[Target position records]
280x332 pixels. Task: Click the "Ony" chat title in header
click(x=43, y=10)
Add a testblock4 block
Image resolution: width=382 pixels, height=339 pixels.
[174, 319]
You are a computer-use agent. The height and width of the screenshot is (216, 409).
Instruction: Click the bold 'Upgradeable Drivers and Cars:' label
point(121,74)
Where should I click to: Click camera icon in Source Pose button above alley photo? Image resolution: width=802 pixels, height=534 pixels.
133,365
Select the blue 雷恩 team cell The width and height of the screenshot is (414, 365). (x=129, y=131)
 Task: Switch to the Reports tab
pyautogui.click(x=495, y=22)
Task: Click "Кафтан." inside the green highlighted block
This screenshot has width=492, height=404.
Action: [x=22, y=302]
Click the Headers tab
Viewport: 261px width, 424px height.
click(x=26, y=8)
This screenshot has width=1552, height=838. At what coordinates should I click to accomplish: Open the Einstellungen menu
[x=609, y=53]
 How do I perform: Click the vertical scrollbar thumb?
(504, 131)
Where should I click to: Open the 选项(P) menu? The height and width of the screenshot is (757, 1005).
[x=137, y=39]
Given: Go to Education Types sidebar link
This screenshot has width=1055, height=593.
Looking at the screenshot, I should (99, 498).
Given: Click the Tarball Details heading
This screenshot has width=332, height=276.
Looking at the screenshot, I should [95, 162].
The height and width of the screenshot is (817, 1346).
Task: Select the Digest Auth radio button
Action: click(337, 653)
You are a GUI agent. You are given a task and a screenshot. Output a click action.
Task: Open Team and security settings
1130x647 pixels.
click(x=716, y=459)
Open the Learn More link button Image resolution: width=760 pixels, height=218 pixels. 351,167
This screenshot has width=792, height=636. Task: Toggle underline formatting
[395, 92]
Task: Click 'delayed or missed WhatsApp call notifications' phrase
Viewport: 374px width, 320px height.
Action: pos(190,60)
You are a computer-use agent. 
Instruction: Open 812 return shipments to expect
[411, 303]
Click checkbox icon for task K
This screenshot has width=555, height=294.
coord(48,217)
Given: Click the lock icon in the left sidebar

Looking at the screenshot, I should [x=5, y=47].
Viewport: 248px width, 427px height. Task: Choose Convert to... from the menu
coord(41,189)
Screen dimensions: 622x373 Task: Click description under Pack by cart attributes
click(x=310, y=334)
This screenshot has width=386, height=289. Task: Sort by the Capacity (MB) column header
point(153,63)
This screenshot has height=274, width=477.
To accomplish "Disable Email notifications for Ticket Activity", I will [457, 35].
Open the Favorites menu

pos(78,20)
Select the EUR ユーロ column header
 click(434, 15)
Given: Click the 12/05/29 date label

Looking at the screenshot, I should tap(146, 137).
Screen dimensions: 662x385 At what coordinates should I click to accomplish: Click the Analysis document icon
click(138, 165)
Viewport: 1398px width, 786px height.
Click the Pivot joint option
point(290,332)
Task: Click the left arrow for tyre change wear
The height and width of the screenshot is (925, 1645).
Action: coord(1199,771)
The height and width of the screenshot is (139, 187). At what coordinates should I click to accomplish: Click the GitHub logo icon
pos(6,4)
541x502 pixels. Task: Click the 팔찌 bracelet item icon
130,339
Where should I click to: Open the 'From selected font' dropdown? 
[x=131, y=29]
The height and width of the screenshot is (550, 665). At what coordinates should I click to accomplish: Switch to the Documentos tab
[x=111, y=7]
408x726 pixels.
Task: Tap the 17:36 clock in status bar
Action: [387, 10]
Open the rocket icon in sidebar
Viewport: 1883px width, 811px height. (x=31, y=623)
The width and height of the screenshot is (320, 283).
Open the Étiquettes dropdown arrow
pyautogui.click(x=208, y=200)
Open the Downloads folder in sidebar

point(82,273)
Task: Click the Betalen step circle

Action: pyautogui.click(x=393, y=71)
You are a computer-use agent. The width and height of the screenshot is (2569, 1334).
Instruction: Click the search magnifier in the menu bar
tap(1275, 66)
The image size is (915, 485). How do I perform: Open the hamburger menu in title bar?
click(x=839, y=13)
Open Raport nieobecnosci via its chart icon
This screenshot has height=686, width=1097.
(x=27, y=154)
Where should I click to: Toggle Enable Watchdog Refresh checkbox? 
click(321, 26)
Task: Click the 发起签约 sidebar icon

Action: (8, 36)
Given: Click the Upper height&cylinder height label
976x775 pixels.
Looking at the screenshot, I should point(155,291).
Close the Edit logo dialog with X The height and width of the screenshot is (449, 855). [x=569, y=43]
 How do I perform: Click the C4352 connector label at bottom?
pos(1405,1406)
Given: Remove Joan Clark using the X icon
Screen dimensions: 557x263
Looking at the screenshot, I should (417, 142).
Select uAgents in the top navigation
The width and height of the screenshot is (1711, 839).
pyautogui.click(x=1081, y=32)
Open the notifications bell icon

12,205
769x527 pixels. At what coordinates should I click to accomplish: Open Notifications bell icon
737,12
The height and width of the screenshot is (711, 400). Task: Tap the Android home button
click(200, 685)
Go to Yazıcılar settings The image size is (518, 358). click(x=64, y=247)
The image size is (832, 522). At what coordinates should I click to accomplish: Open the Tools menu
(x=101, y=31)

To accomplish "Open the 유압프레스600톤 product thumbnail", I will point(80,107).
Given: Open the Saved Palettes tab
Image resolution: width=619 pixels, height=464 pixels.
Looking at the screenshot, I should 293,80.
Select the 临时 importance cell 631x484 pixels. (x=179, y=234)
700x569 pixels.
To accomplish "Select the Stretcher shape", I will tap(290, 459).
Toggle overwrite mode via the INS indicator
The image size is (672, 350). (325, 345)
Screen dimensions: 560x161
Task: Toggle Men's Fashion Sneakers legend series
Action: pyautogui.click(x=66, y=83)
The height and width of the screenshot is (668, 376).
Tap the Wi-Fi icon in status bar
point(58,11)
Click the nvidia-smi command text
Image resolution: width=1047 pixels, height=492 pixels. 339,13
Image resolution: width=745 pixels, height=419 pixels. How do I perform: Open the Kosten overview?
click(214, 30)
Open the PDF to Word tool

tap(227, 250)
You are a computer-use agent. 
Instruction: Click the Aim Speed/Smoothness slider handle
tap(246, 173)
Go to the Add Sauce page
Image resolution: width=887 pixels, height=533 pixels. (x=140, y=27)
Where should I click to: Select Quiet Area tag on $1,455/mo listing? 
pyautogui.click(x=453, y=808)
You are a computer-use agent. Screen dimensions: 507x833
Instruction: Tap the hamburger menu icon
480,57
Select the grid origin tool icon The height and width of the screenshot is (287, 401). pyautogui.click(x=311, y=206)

* Goal: Copy out all of the items above again, swapping "Instruction:" for "Command:" and leaving everything else as it is.

* The response:
280x332 pixels. Task: Click the "Ony" chat title in header
click(x=43, y=10)
Add a testblock4 block
Image resolution: width=382 pixels, height=339 pixels.
[174, 319]
You are a computer-use agent. The height and width of the screenshot is (216, 409).
Command: Click the bold 'Upgradeable Drivers and Cars:' label
point(121,74)
Where should I click to: Click camera icon in Source Pose button above alley photo? Image resolution: width=802 pixels, height=534 pixels.
133,365
Select the blue 雷恩 team cell The width and height of the screenshot is (414, 365). (x=129, y=131)
 Task: Switch to the Reports tab
pyautogui.click(x=495, y=22)
Task: Click "Кафтан." inside the green highlighted block
This screenshot has width=492, height=404.
Action: [x=22, y=302]
Click the Headers tab
Viewport: 261px width, 424px height.
click(x=26, y=8)
This screenshot has width=1552, height=838. At what coordinates should I click to accomplish: Open the Einstellungen menu
[x=609, y=53]
 How do I perform: Click the vertical scrollbar thumb?
(504, 131)
Where should I click to: Open the 选项(P) menu? The height and width of the screenshot is (757, 1005).
[x=137, y=39]
Given: Go to Education Types sidebar link
This screenshot has width=1055, height=593.
Looking at the screenshot, I should (99, 498).
Given: Click the Tarball Details heading
This screenshot has width=332, height=276.
Looking at the screenshot, I should [95, 162].
The height and width of the screenshot is (817, 1346).
Task: Select the Digest Auth radio button
Action: click(337, 653)
You are a GUI agent. You are given a task and a screenshot. Output a click action.
Task: Open Team and security settings
1130x647 pixels.
click(x=716, y=459)
Open the Learn More link button Image resolution: width=760 pixels, height=218 pixels. 351,167
This screenshot has width=792, height=636. Task: Toggle underline formatting
[395, 92]
Task: Click 'delayed or missed WhatsApp call notifications' phrase
Viewport: 374px width, 320px height.
Action: pos(190,60)
You are a computer-use agent. 
Command: Open 812 return shipments to expect
[411, 303]
Click checkbox icon for task K
This screenshot has width=555, height=294.
coord(48,217)
Given: Click the lock icon in the left sidebar

Looking at the screenshot, I should [x=5, y=47].
Viewport: 248px width, 427px height. Task: Choose Convert to... from the menu
coord(41,189)
Screen dimensions: 622x373 Task: Click description under Pack by cart attributes
click(x=310, y=334)
This screenshot has width=386, height=289. Task: Sort by the Capacity (MB) column header
point(153,63)
This screenshot has height=274, width=477.
To accomplish "Disable Email notifications for Ticket Activity", I will [457, 35].
Open the Favorites menu

pos(78,20)
Select the EUR ユーロ column header
 click(434, 15)
Given: Click the 12/05/29 date label

Looking at the screenshot, I should tap(146, 137).
Screen dimensions: 662x385 At what coordinates should I click to accomplish: Click the Analysis document icon
click(138, 165)
Viewport: 1398px width, 786px height.
Click the Pivot joint option
point(290,332)
Task: Click the left arrow for tyre change wear
The height and width of the screenshot is (925, 1645).
Action: coord(1199,771)
The height and width of the screenshot is (139, 187). At what coordinates should I click to accomplish: Click the GitHub logo icon
pos(6,4)
541x502 pixels. Task: Click the 팔찌 bracelet item icon
130,339
Where should I click to: Open the 'From selected font' dropdown? 
[x=131, y=29]
The height and width of the screenshot is (550, 665). At what coordinates should I click to accomplish: Switch to the Documentos tab
[x=111, y=7]
408x726 pixels.
Task: Tap the 17:36 clock in status bar
Action: [387, 10]
Open the rocket icon in sidebar
Viewport: 1883px width, 811px height. (x=31, y=623)
The width and height of the screenshot is (320, 283).
Open the Étiquettes dropdown arrow
pyautogui.click(x=208, y=200)
Open the Downloads folder in sidebar

point(82,273)
Task: Click the Betalen step circle

Action: pyautogui.click(x=393, y=71)
You are a computer-use agent. The width and height of the screenshot is (2569, 1334).
Command: Click the search magnifier in the menu bar
tap(1275, 66)
The image size is (915, 485). How do I perform: Open the hamburger menu in title bar?
click(x=839, y=13)
Open Raport nieobecnosci via its chart icon
This screenshot has height=686, width=1097.
(x=27, y=154)
Where should I click to: Toggle Enable Watchdog Refresh checkbox? 
click(321, 26)
Task: Click the 发起签约 sidebar icon

Action: (8, 36)
Given: Click the Upper height&cylinder height label
976x775 pixels.
Looking at the screenshot, I should point(155,291).
Close the Edit logo dialog with X The height and width of the screenshot is (449, 855). [x=569, y=43]
 How do I perform: Click the C4352 connector label at bottom?
pos(1405,1406)
Given: Remove Joan Clark using the X icon
Screen dimensions: 557x263
Looking at the screenshot, I should (417, 142).
Select uAgents in the top navigation
The width and height of the screenshot is (1711, 839).
pyautogui.click(x=1081, y=32)
Open the notifications bell icon

12,205
769x527 pixels. At what coordinates should I click to accomplish: Open Notifications bell icon
737,12
The height and width of the screenshot is (711, 400). Task: Tap the Android home button
click(200, 685)
Go to Yazıcılar settings The image size is (518, 358). click(x=64, y=247)
The image size is (832, 522). At what coordinates should I click to accomplish: Open the Tools menu
(x=101, y=31)

To accomplish "Open the 유압프레스600톤 product thumbnail", I will point(80,107).
Given: Open the Saved Palettes tab
Image resolution: width=619 pixels, height=464 pixels.
Looking at the screenshot, I should 293,80.
Select the 临时 importance cell 631x484 pixels. (x=179, y=234)
700x569 pixels.
To accomplish "Select the Stretcher shape", I will tap(290, 459).
Toggle overwrite mode via the INS indicator
The image size is (672, 350). (325, 345)
Screen dimensions: 560x161
Task: Toggle Men's Fashion Sneakers legend series
Action: pyautogui.click(x=66, y=83)
The height and width of the screenshot is (668, 376).
Tap the Wi-Fi icon in status bar
point(58,11)
Click the nvidia-smi command text
Image resolution: width=1047 pixels, height=492 pixels. 339,13
Image resolution: width=745 pixels, height=419 pixels. How do I perform: Open the Kosten overview?
click(214, 30)
Open the PDF to Word tool

tap(227, 250)
You are a computer-use agent. 
Command: Click the Aim Speed/Smoothness slider handle
tap(246, 173)
Go to the Add Sauce page
Image resolution: width=887 pixels, height=533 pixels. (x=140, y=27)
Where should I click to: Select Quiet Area tag on $1,455/mo listing? 
pyautogui.click(x=453, y=808)
You are a computer-use agent. Screen dimensions: 507x833
Command: Tap the hamburger menu icon
480,57
Select the grid origin tool icon The height and width of the screenshot is (287, 401). pyautogui.click(x=311, y=206)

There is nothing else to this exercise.